The problem here was that since the bayesian filter is run *before* any 
application logic is run, it should also check things like whether 
comments are enabled or not and if the article is found at all or not, 
even though this same checks are applied later on in the AddCommentAction 
class. The articleId parameter was taken as is from the request, without 
performing any check other than checking if it is an integer, so this 
caused some comments to point to an article with an id of '0' because we 
did not check if the article really existed before saving the spam 
comment. And the same applies to the other situation, with the toggle for 
enabling and disabling comments.

The solution was to add some additional logic to the BayesianFilter filter 
class and perform these checks, that does indeed duplicate some of the 
logic found later in the process flow but I did not find a more elegant 
solution for this (at least not without a redesign of the whole filter 
architecture anyway)
------------------------------------------------------------------------

On Fri, 30 Nov 2007, Paul Westbrook wrote:
> Hello,
>   That should be fine.  But in revision 5918 it looks like it is
> intentional that the Bayesian filter runs first.
>
> --Paul
>
> On 11/30/07, Oscar Renalias <oscar at renalias.net> wrote:
>>
>> So can this issue be closed by placing the Bayesian filter at the end
>> of the pipeline chain?
>>
>> On Nov 30, 2007, at 6:48 AM, Jon Daley wrote:
>>
>>> On Fri, 30 Nov 2007, Mark Wu wrote:
>>>> Why can't we just put the bayesian filter in last order? it seems
>>>> solve this
>>>> problem easier.
>>>       Does that fix everything?  It is certainly the easiest (coding and
>>> performance) wise.
>>>       With my thinking it seems like that fixes it - at least for now,
>>> because we don't have any other plugins that would use the inputs of
>>> others.  And we can maybe do Mark's priority idea if we ever need
>>> that sort of thing.
>>>       As long as it works for Paul's stuff, I think that sounds good.
>> So,
>>> then we should take Mark's rev 6088 or whatever it is and use that,
>>> but modify it to pass in the previouslyRejected flag, and then put
>>> the bayesian at the end.
>>>
>>>> BTW,  most lifetype installations in CJK site does rely on Bayesian
>>>> Filter to protect the spam attack.
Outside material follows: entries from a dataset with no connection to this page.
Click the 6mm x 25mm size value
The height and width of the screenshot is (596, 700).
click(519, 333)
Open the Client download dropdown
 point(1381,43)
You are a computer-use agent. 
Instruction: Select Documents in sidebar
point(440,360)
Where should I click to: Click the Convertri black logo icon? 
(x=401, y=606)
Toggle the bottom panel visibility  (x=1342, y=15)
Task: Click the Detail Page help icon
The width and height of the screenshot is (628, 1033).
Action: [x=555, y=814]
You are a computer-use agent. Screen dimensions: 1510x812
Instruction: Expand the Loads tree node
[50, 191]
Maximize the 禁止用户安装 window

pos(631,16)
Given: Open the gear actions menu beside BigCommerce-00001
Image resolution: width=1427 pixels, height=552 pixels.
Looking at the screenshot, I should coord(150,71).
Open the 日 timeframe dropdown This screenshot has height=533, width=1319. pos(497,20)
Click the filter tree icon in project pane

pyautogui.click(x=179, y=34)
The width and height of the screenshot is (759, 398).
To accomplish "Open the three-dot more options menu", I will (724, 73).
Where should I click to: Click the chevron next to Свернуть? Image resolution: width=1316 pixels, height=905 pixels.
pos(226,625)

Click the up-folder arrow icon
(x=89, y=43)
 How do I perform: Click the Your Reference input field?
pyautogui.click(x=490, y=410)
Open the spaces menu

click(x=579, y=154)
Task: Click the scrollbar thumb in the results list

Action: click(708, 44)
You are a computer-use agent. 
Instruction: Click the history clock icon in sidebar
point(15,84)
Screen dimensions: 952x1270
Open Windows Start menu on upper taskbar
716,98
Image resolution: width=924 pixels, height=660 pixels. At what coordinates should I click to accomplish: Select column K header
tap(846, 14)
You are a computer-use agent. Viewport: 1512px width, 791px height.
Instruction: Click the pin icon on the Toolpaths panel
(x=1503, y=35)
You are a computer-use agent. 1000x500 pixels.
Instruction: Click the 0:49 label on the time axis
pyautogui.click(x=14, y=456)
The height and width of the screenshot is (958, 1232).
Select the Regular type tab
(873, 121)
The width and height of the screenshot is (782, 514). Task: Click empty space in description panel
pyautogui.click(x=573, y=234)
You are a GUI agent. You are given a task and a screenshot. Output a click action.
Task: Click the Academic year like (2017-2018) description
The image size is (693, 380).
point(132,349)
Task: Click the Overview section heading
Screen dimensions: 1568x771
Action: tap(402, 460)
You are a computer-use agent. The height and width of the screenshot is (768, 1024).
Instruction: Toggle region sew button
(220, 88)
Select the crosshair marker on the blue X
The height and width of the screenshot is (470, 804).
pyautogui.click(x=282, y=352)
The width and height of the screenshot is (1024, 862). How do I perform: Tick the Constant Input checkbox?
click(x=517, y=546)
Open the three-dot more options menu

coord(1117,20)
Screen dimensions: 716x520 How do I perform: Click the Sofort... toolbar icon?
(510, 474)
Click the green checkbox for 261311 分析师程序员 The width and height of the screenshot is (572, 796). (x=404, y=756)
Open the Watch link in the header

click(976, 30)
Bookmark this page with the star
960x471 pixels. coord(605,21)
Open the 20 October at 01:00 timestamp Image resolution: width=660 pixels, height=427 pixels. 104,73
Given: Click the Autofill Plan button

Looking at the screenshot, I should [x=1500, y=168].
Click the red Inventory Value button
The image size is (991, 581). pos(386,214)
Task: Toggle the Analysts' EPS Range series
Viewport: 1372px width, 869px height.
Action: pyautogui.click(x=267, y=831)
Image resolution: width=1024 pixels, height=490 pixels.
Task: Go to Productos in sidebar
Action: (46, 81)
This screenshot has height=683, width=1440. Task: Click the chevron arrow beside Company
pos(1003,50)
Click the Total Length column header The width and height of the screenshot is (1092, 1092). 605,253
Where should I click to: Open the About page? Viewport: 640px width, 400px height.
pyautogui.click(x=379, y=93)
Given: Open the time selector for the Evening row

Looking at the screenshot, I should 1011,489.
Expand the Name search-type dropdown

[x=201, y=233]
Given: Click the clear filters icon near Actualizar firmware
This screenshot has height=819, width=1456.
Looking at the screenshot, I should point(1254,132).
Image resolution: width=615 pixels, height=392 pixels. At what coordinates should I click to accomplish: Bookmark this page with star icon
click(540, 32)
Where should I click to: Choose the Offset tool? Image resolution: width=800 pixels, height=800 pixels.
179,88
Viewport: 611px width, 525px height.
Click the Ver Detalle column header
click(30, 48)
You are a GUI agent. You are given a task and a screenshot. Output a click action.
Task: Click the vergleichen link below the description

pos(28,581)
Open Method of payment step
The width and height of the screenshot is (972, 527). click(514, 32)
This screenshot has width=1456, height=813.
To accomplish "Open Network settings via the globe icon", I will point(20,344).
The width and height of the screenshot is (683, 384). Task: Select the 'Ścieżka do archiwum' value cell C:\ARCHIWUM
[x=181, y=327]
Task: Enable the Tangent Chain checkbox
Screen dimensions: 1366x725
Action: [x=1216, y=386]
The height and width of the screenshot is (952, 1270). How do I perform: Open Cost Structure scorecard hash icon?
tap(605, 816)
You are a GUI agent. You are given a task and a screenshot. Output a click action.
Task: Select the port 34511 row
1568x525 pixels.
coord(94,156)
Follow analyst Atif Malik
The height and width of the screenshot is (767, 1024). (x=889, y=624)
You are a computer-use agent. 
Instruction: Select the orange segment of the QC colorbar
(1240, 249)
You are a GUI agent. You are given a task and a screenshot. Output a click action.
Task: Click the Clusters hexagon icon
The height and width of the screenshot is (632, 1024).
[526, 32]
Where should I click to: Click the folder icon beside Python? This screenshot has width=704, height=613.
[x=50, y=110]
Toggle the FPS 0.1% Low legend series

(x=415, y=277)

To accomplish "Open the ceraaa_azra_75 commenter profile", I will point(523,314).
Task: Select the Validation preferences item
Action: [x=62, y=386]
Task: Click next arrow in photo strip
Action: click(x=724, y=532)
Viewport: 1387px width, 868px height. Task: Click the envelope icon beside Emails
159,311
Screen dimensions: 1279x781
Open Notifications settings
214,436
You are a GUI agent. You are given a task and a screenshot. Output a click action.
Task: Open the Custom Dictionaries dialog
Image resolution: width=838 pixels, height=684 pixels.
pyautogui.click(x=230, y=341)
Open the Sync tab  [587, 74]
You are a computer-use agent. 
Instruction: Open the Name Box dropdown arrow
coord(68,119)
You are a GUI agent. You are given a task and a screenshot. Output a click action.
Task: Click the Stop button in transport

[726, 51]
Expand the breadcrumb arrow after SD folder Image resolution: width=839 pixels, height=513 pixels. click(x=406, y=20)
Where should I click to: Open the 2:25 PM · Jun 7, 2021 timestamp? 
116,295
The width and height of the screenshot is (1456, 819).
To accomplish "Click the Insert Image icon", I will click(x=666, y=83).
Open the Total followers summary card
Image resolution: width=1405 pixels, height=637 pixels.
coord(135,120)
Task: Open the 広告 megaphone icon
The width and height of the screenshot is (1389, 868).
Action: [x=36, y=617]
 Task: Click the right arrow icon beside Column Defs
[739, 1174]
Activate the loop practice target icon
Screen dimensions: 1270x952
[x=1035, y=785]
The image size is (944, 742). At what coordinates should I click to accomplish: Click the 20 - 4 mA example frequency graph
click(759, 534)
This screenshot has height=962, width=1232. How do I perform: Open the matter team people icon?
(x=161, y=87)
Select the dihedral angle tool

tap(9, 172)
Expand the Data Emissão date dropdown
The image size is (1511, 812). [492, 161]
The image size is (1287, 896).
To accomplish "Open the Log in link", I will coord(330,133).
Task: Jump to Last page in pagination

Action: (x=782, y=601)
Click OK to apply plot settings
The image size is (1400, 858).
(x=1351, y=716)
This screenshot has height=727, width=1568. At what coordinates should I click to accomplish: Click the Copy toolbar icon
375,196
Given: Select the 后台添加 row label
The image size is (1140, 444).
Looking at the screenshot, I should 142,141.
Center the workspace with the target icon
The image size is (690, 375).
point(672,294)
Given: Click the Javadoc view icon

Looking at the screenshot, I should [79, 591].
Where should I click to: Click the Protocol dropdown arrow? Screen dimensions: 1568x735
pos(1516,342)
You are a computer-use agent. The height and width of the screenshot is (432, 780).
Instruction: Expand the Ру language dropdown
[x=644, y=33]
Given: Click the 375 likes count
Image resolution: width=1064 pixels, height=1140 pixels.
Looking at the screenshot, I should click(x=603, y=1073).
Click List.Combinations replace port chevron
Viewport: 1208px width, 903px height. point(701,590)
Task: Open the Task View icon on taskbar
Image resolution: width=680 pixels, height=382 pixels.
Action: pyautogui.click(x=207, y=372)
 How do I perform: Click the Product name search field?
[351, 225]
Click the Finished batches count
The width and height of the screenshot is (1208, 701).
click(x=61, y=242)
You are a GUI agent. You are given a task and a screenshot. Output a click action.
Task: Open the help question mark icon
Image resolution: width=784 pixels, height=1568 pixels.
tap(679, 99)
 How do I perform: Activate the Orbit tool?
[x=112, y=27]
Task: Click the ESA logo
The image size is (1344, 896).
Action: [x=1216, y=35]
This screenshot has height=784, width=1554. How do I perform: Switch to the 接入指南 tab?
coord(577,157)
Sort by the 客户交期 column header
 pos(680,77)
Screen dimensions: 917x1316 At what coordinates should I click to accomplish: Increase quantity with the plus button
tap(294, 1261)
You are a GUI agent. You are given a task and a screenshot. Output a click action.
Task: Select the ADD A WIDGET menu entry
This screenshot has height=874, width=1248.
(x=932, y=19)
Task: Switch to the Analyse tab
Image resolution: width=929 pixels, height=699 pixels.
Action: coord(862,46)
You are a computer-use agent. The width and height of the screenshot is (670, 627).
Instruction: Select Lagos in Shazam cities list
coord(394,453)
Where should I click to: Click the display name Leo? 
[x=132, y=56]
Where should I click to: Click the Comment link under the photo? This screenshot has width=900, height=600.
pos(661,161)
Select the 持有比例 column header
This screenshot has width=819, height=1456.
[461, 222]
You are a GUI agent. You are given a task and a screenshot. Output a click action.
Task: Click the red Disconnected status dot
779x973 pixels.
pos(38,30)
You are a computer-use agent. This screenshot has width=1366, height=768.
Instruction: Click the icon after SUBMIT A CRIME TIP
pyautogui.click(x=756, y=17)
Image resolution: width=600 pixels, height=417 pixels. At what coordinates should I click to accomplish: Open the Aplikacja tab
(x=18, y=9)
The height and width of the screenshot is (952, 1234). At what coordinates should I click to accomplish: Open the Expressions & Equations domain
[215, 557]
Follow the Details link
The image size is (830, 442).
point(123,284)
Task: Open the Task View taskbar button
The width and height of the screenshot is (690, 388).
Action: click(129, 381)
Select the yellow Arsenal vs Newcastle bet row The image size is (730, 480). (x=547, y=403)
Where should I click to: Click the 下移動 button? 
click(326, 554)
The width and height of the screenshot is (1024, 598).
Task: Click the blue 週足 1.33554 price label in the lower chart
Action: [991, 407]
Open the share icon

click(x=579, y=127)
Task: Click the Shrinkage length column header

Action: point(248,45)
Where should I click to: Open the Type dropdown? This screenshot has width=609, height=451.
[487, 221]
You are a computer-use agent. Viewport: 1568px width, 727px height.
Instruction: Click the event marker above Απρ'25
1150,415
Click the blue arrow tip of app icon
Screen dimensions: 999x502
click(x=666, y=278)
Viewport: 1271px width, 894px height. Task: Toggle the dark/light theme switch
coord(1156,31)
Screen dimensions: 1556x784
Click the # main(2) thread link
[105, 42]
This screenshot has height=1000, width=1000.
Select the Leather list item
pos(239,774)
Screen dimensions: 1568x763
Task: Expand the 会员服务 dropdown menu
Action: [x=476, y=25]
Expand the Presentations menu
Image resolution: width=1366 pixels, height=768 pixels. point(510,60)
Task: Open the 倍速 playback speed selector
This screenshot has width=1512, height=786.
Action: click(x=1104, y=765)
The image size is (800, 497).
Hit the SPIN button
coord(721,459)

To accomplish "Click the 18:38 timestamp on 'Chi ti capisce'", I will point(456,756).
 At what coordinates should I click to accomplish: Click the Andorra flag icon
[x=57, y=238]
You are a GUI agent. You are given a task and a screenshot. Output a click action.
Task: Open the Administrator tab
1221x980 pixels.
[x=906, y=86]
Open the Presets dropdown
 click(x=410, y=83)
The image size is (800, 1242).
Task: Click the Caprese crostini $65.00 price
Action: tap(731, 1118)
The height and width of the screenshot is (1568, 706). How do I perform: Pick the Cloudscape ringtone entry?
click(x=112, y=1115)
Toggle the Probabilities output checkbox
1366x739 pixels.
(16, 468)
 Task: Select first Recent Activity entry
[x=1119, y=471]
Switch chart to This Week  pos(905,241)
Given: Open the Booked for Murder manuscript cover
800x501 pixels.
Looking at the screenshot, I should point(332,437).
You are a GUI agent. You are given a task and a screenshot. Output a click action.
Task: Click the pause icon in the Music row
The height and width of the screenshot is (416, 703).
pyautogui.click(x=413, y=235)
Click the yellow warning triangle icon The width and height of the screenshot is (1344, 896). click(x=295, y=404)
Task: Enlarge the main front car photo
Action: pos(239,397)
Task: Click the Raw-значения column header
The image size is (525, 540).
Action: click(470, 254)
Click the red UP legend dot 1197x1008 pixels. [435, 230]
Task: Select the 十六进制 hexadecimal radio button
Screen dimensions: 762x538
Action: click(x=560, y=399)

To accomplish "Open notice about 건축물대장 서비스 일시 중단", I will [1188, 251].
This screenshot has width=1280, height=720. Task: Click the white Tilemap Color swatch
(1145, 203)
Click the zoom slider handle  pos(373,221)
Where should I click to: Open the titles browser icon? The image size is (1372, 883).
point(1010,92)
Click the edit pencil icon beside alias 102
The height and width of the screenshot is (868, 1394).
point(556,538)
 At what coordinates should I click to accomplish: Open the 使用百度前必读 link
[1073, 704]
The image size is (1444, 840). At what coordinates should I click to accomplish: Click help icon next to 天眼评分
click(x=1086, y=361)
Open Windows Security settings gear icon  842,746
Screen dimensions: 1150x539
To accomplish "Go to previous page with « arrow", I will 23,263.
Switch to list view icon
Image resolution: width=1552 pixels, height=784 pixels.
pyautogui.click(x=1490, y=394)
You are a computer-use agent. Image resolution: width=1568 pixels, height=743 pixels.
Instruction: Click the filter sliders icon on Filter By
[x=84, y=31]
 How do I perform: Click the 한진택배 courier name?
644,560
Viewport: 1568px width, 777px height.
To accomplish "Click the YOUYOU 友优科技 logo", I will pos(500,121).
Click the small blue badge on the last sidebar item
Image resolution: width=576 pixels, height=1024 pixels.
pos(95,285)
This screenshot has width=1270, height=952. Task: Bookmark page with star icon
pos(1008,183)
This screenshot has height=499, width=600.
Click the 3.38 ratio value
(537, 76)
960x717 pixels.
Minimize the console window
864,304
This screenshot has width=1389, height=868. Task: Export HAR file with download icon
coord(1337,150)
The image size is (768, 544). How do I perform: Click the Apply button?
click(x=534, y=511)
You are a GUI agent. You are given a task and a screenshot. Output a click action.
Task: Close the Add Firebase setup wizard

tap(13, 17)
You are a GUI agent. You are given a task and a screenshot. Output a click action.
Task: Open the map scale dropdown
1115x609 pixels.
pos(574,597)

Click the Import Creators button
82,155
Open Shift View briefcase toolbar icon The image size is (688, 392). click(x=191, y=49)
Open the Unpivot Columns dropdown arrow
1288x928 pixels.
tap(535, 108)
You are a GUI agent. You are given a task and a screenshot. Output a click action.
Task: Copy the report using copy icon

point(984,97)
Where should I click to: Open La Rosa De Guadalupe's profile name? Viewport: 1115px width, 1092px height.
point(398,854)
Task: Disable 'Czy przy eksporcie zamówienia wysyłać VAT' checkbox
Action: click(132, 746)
Because the tokenize algorithm
>>>> can't separate CJK into each atomic token. We don't use stop words
>>>> and "white space" to seperate a paragraph into "word".
>>>       I am not sure what you are saying.  It seems like you are saying
>>> the tokenizer doesn't work, so then it seems that the bayesian
>>> filter wouldn't be very good at all...
>>>
>>>       Well, it's been 10 minutes since I read your idea of simply
>> putting
>>> the bayesian filter at the end, and haven't come up with a reason
>>> why it won't work.  So, probably good.  Do you want to do it, or me?
>>>
>>> --
>>> Jon Daley
>>> http://jon.limedaley.com/
>>>
>>> Whenever people agree with me I always feel I must be wrong.
>>> -- Oscar Wilde_______________________________________________
>>> pLog-svn mailing list
>>> pLog-svn at devel.lifetype.net
>>> http://limedaley.com/mailman/listinfo/plog-svn
>>
>> _______________________________________________
>> pLog-svn mailing list
>> pLog-svn at devel.lifetype.net
>> http://limedaley.com/mailman/listinfo/plog-svn
>>
>

-- 
Jon Daley
http://jon.limedaley.com/

All who would win joy, must share it; happiness was born a twin.
-- Lord Byron